Time to build a new economics

Time is running out to address climate change and build a new kind of economics that will not damage the environment, according to green thinker Jonathon Porritt. Writing in his new book, Living Within Our Means, Mr Porritt argues that politicians now have a unique opportunity to rebuild economies in a more sustainable way. But, he continues, if the problems are ignored it could lead to a ‘perfect storm’ as accelerating climate change and financial meltdown collide.

“Unless we put the imperative of living within our means, both financially and environmentally, absolutely at the heart of everything we do to dig ourselves out of this recession, then any economic reprieve that we enjoy at the end of that time will be as bittersweet as it will be short-lived,” writes Mr Porritt, founder director of sustainable development charity Forum for the Future and chairman of the UK Sustainable Development Commission.

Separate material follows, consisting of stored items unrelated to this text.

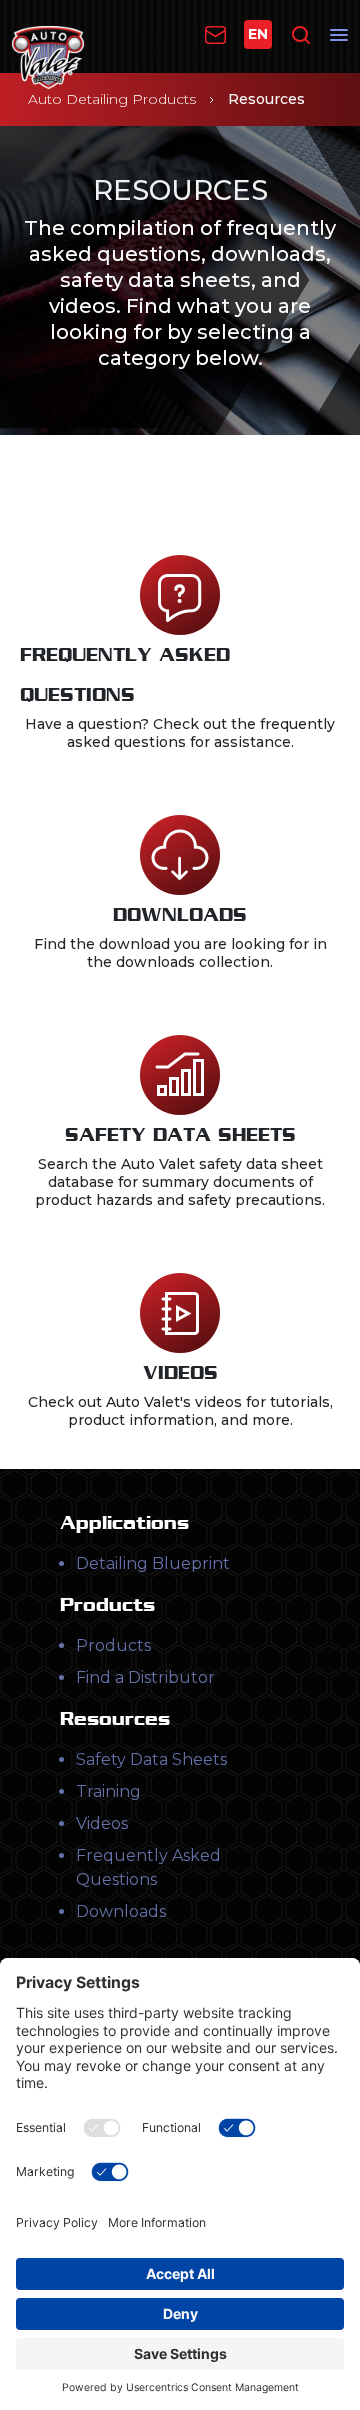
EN (258, 34)
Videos (102, 1823)
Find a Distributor (145, 1677)
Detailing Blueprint (153, 1563)
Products (113, 1645)
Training (108, 1791)
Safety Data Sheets (151, 1759)
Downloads (121, 1911)
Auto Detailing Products (112, 99)
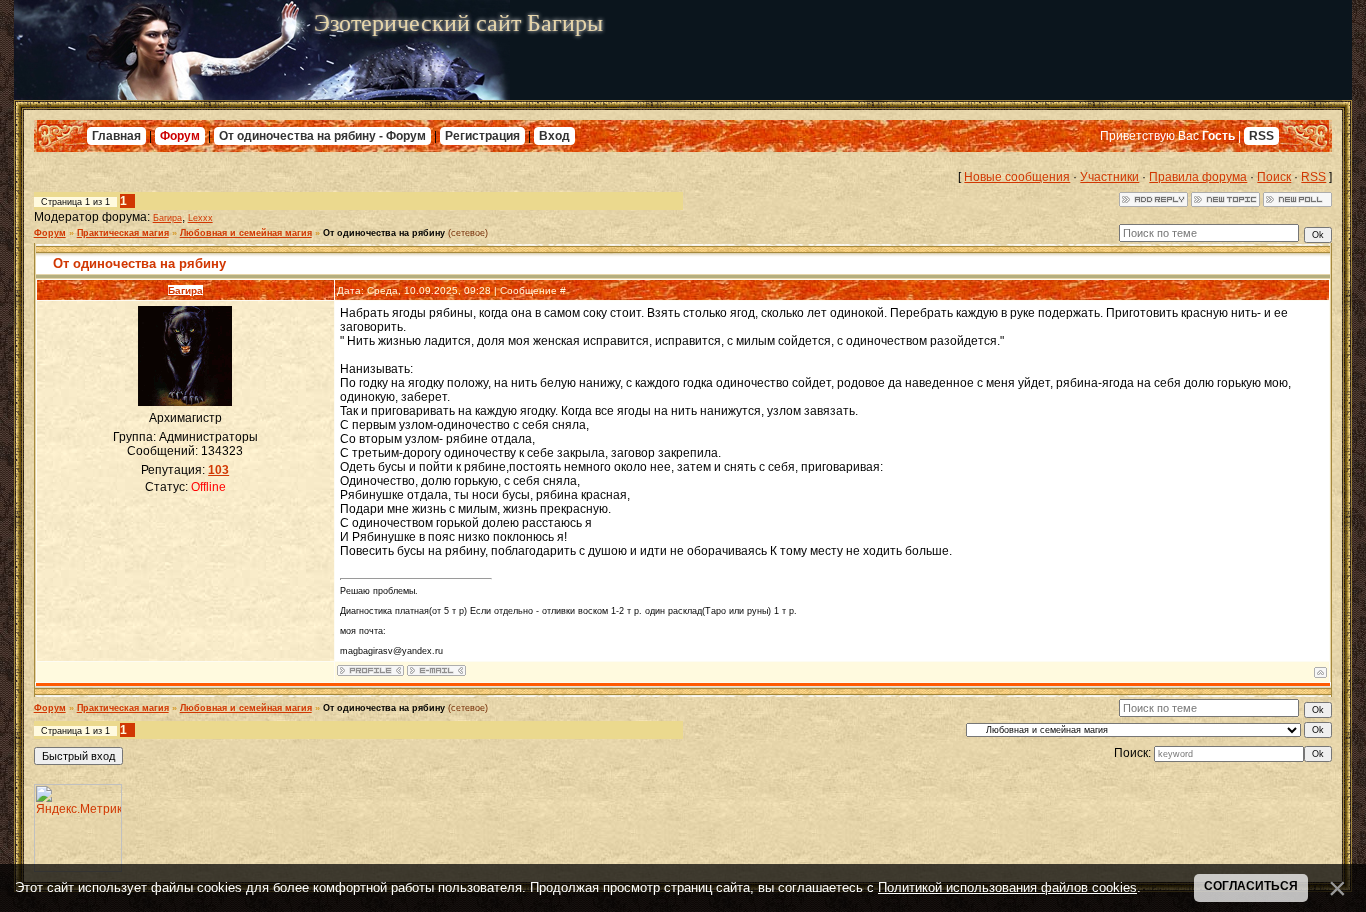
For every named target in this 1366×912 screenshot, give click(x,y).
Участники (1109, 177)
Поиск (1274, 177)
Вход (554, 136)
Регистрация (482, 136)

“Do we really want to be remembered as the generation that managed to rescue the global banking system even as we allowed the natural world to collapse around us?” he asks.

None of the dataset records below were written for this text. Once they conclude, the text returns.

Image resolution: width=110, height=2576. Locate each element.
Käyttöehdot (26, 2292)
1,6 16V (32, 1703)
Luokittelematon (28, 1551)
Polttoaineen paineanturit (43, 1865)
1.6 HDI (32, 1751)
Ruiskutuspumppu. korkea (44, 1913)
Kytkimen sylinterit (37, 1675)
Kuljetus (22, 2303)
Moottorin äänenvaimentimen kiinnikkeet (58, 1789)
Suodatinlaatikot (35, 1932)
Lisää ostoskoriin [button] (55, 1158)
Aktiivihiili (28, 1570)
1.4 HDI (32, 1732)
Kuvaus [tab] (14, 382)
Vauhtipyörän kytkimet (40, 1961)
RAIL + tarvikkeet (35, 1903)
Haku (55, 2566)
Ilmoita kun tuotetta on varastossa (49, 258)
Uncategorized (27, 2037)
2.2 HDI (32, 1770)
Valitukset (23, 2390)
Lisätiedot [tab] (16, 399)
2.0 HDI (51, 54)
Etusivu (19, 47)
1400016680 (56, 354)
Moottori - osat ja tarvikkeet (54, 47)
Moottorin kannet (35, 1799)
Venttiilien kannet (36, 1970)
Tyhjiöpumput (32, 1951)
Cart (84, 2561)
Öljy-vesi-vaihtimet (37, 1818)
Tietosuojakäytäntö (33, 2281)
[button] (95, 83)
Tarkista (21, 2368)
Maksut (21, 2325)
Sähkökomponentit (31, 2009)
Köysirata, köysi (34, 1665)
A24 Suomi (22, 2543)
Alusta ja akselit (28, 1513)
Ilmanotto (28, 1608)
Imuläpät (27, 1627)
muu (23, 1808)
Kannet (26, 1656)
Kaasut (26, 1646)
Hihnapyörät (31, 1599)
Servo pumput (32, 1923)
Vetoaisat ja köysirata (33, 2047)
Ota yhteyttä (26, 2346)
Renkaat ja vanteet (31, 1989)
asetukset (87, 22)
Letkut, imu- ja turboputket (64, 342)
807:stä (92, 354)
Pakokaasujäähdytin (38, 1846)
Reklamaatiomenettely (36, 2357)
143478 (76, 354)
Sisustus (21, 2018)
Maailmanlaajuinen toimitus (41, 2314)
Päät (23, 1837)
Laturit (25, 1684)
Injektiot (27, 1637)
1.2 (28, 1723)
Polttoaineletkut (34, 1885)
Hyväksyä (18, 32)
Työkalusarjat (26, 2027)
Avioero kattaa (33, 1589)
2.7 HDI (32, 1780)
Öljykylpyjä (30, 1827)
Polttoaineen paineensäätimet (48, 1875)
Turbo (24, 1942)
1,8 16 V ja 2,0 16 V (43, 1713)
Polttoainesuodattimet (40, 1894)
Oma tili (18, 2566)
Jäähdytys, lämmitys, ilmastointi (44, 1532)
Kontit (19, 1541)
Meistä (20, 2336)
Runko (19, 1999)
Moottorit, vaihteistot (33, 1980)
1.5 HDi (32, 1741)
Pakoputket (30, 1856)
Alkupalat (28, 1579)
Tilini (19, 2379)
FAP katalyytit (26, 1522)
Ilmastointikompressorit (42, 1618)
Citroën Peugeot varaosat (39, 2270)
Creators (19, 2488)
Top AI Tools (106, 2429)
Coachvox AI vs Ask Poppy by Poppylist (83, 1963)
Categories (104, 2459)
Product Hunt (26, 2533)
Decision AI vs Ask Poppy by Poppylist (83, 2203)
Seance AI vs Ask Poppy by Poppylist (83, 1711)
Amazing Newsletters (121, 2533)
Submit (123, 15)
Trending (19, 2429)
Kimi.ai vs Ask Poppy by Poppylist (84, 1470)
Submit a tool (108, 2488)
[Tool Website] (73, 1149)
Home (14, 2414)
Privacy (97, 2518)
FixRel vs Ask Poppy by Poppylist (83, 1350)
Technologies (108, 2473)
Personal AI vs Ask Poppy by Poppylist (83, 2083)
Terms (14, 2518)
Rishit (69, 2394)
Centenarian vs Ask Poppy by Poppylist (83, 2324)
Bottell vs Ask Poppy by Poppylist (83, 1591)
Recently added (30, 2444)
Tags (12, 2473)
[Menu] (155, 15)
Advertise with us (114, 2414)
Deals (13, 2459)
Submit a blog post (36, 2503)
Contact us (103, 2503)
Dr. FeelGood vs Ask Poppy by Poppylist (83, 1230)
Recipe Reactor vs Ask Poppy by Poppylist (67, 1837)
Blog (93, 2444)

Although he welcomes the UK’s Climate Change Act, Porritt warns that there is no serious indicator that the government is using the current crisis to rethink the way we live and the way we create wealth. He sets out in detail how “Anglo-American deregulated, debt-driven, growth-at-all-costs capitalism” is responsible not only for the near-collapse of the global banking system but also the “near-imminent collapse of the ecological systems on which we all depend.”